By Johan Burger
As the popularity of TikTok soars in Africa, firms are starting to market their goods and services on the social media entertainment platform. According to Jacques Burger, CEO of M&C Saatchi Abel, which produced TikTok’s first campaign in South Africa, TikTok’s format is “ideally suited” for Africa as it allows Africans to express their rich culture infused with music, art, and dance. In April 2021, the Chinese firm signed a multi-year licensing deal with the Southern African Music Rights Organisation (SAMRO) and Composers Authors and Publishers Association (CAPASSO). The agreement will cover 58 territories across the African continent and allow the two organisations to promote its members on the platform.
○ ○ ○ ○ ○
Goal ▸ Print the passage on TikTok in Africa from "By Johan Burger" to "on the platform.", word for word. The records after this passage aren't needed for anything here.

Dataset records ▸
○ ○ ○ ○ ○
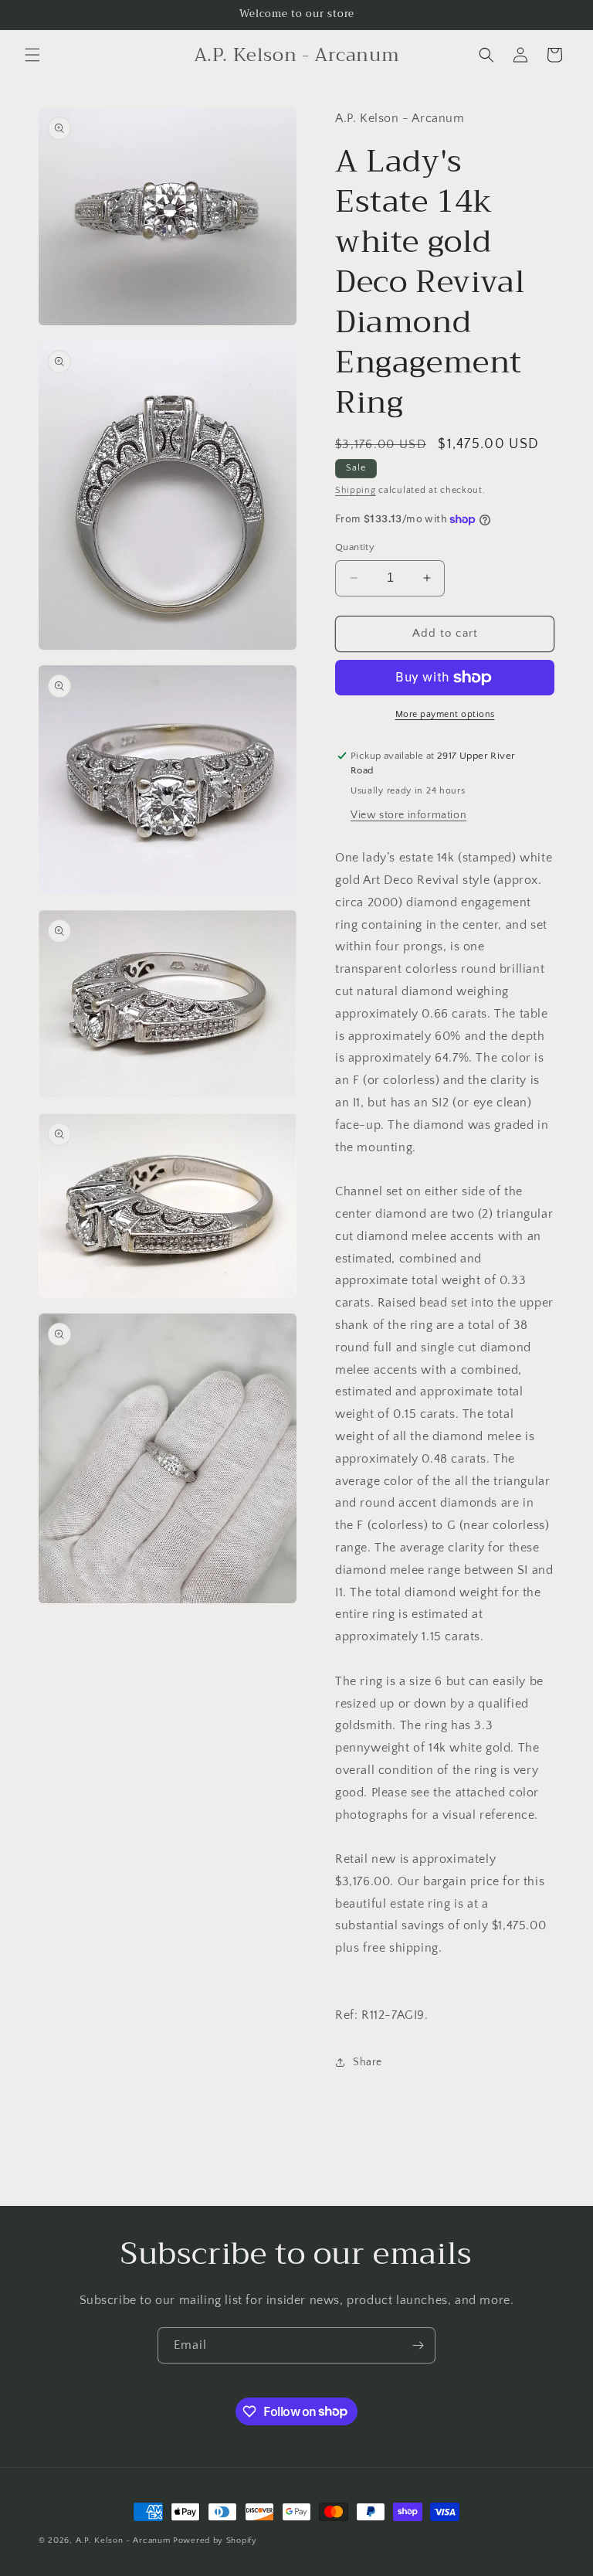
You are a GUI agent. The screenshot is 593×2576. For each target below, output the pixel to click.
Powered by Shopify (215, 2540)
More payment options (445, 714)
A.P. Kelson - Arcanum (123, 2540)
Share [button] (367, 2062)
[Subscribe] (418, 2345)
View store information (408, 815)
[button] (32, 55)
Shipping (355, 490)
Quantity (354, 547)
○ ○ ○ ○ ○
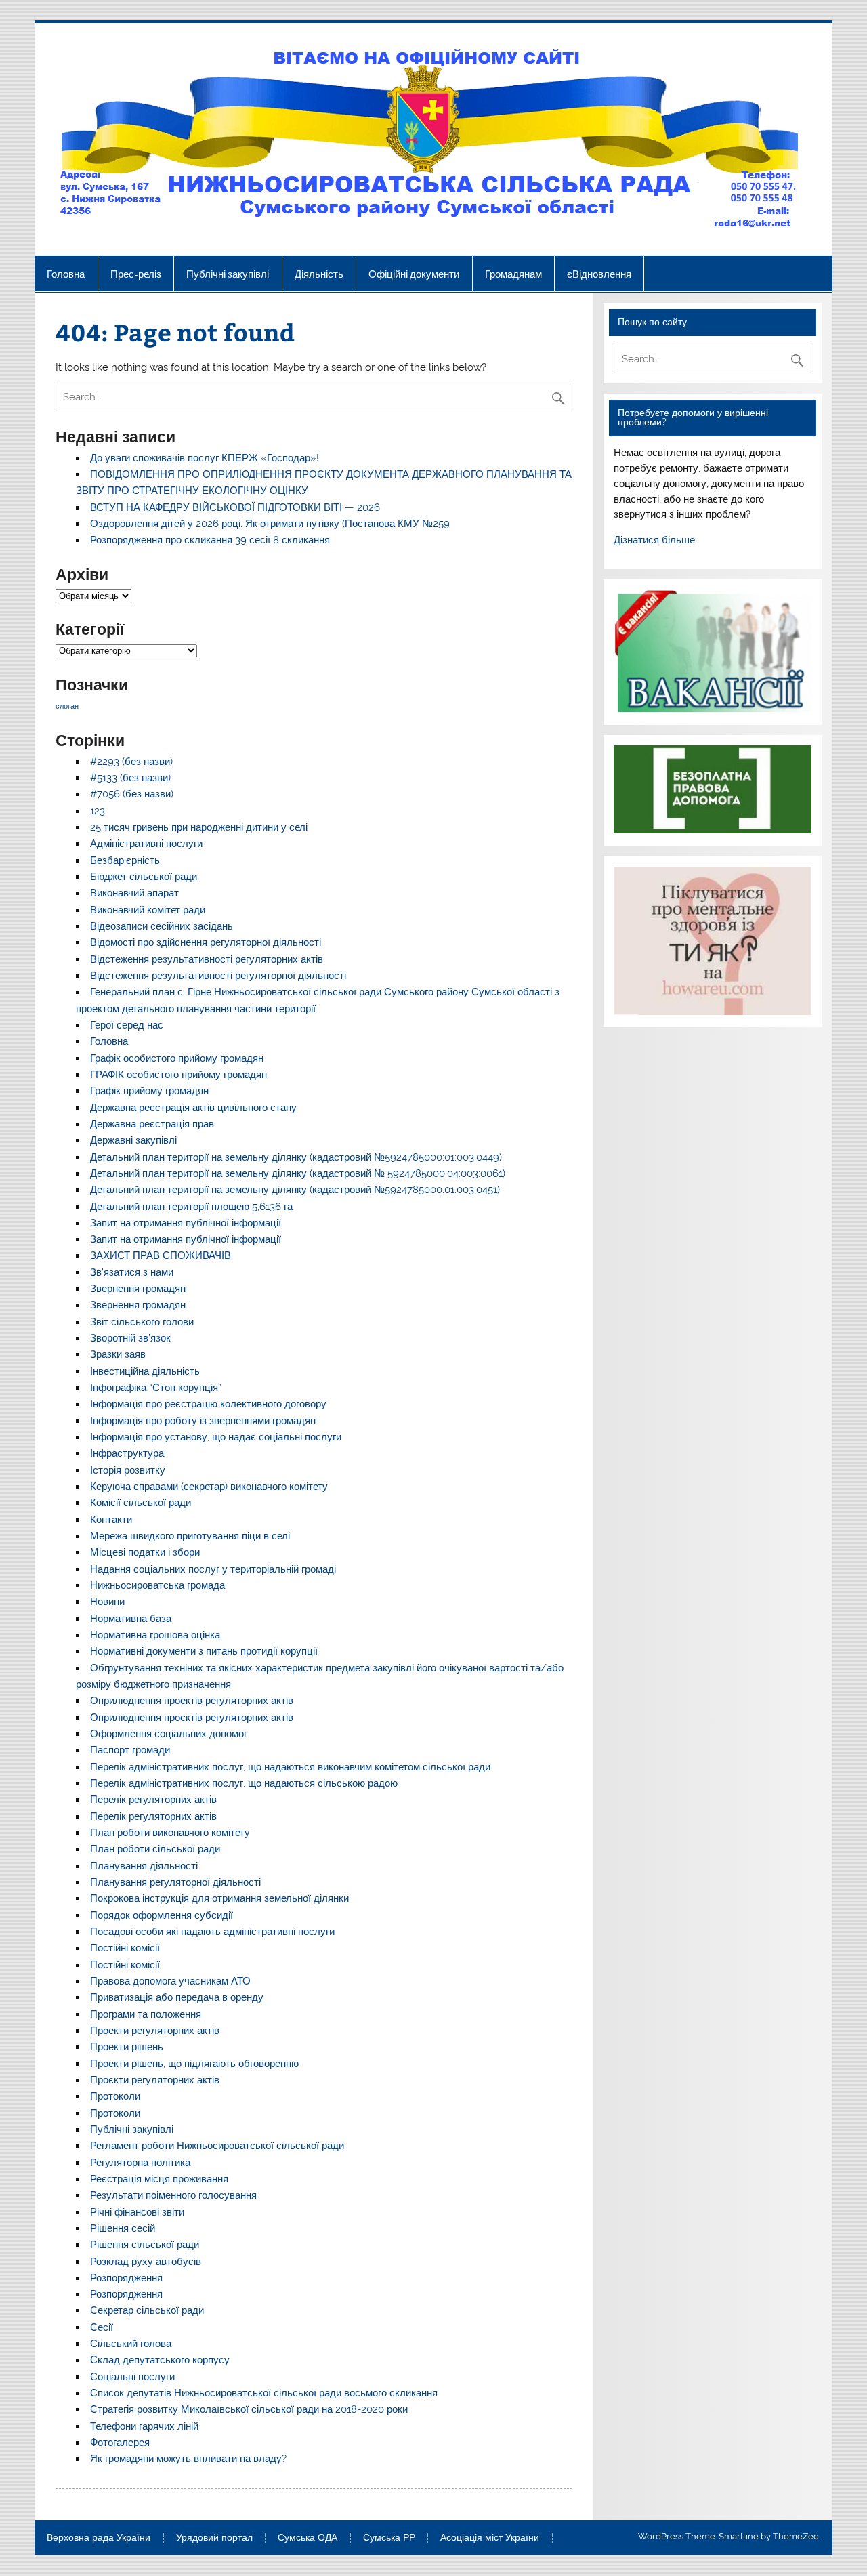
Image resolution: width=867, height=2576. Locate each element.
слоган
○ ○ ○ ○ ○
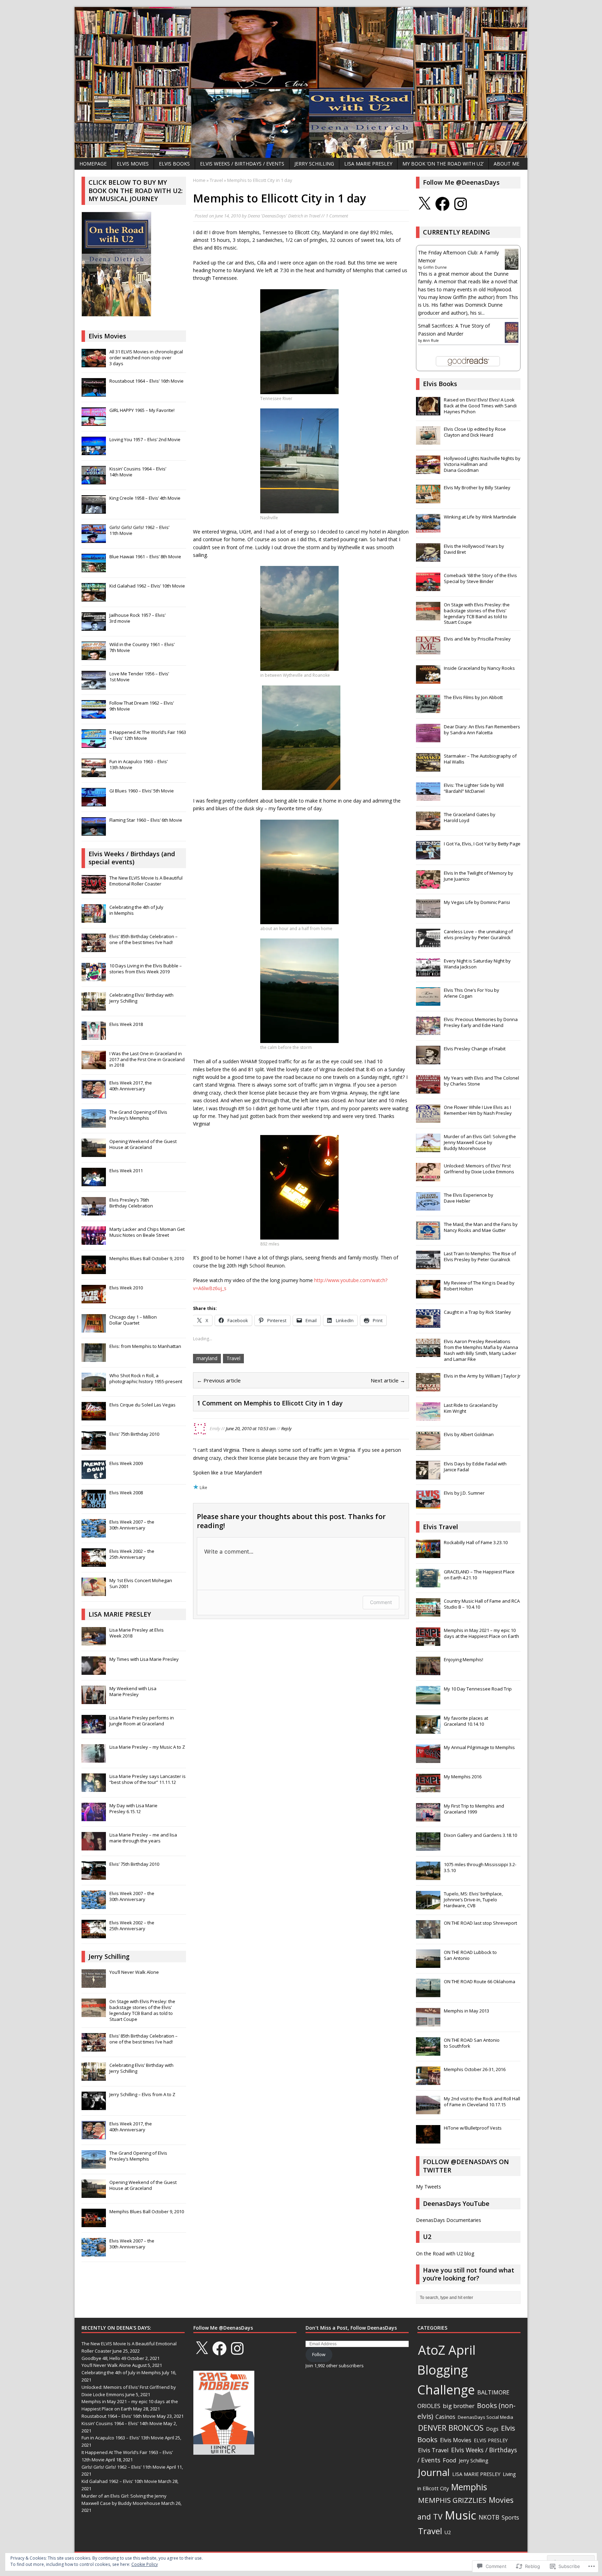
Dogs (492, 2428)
○ ○ ○ ○ ○
The result ▸
By Johan Burger
As the popularity of TikTok soars in Africa, firms are starting to market their goods and services on the social media entertainment platform. According to Jacques Burger, CEO of M&C Saatchi Abel, which produced TikTok’s first campaign in South Africa, TikTok’s format is “ideally suited” for Africa as it allows Africans to express their rich culture infused with music, art, and dance. In April 2021, the Chinese firm signed a multi-year licensing deal with the Southern African Music Rights Organisation (SAMRO) and Composers Authors and Publishers Association (CAPASSO). The agreement will cover 58 territories across the African continent and allow the two organisations to promote its members on the platform.